The story does not stop there. Beane continues to face problems. The team’s manager, Art Howe, who is played by Phillip Seymour Hoffman, refused to arrange the players as requested by Beane. At first, a frustrated Beane argues with Howe. But he eventually looks for opportunity within the fray. He finds it, trading away apparent party-boy Jeremy Giambi (Jason’s brother) along with a few other players. It just so happens that these players were integral to Howe’s lineup. He has little choice but to play the lineup arranged by Beane in the positions that Beane assigned them. Beane continues to find opportunity throughout the movie. Early on, he bought an aged-but-not-out David Justice. Frustrated that he is part of Beane’s experiment, he does not hide his sourness. Justice was one of the few players on the team with a sense of maturity, but he did not use that maturity to guide the younger, less confident players. Just as Beane’s strategy is implemented, he approaches Justice and encourages him to act as a leader to a team that so badly needs leadership on the field. At the end of the season, Beane’s strategy gained legitimacy as the Athletics won 20 consecutive games.

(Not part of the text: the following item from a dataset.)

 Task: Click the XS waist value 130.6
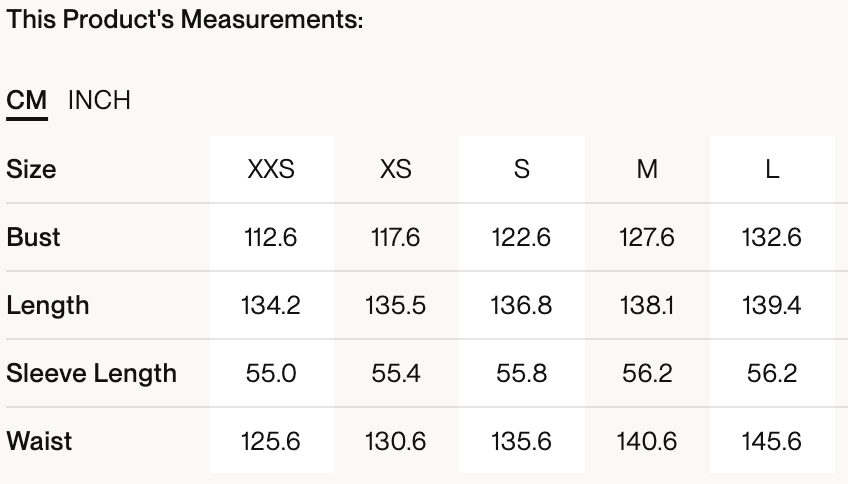click(x=396, y=441)
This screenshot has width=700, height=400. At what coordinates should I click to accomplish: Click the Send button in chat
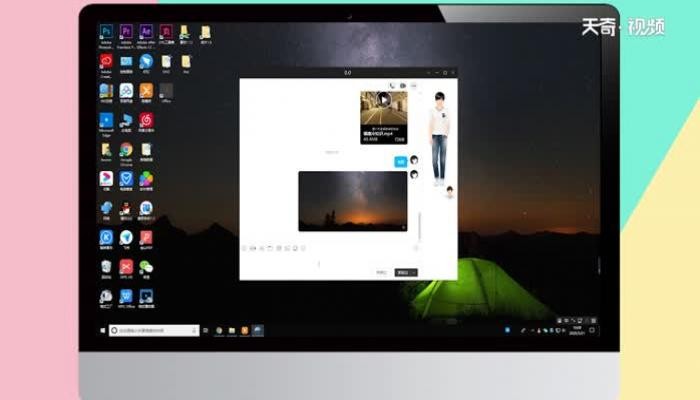coord(402,271)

Although I’m not sure which parts of Lewis’s story and the cinematic adaptation are more true and which are less, I do know that Beane acts as a prototypical entrepreneur throughout the film. In order to help the Athletics earn a playoff bid, he had to alter the state of a handful of elements on the team in such a manner as to increase the overall efficiency, as measured by dollars paid per win during the regular season. Here we have both a case of Hayek’s man on the spot and Schumpeter’s innovator. As a man on the spot, Beane know the ins and outs of the game. He knows the network that he operates within and holds the attitude necessary to operate within that network. He is not surprised at the resistance that he faces from the old guard, so he preps for it. Only experience can build this kind of knowledge and ability. Beane manipulates tacit information to his advantage throughout the movie. Beane also engages in Schumpeterian creative-destruction. After Beane’s team succeeded as what appears to be the result of his adoption of econometric techniques – 20 consecutive wins seems like good evidence of this, though one cannot honestly claim that econometrics was both necessary and sufficient to accomplish this. In any case, Beane was successful enough to convince the Boston Redsox of the strategy. The Sox won the world series only a couple years later (after Beane turned down a handsome offer from them)!

So we have an ontology of entrepreneurial action within the context of markets. Within an equilibrium framework, entrepreneurs find and enable trades that would never be realized otherwise. Important for promoting the health of the system, entrepreneurs constantly transform the marketplace through innovation. More rudimentarily, they even transform agents’ perceptions of the world. Who could have imagined the existence and our dependence on computers over a century ago? Or imagined that Uber could pick me up within 5-10 minutes of my opening the app? Yet now, computers are part of our everyday lives. Computer programs even serve as metaphors of reality. A handy example of this is agent-based computational modeling. Innovation reverberates throughout the market, and almost equivalently, throughout our lives. Sometimes, opportunities for the entrepreneur may lie outside of the market order. (Speaking of Uber, who has been paying attention to the way that the company has “gamed the [regulatory] system,” to use Brian Arthur’s phrase, both through rent-seeking and outright disregard for cumbersome local and state regulations? A new wave of political entrepreneurship may be upon us.) And often, entrepreneurs face complex situations that are difficult to conceptualize and that are ultimately traversed by means of trial and error.

Being an entrepreneur ain't easy, but beneath every difficult problem there is profit to be earned.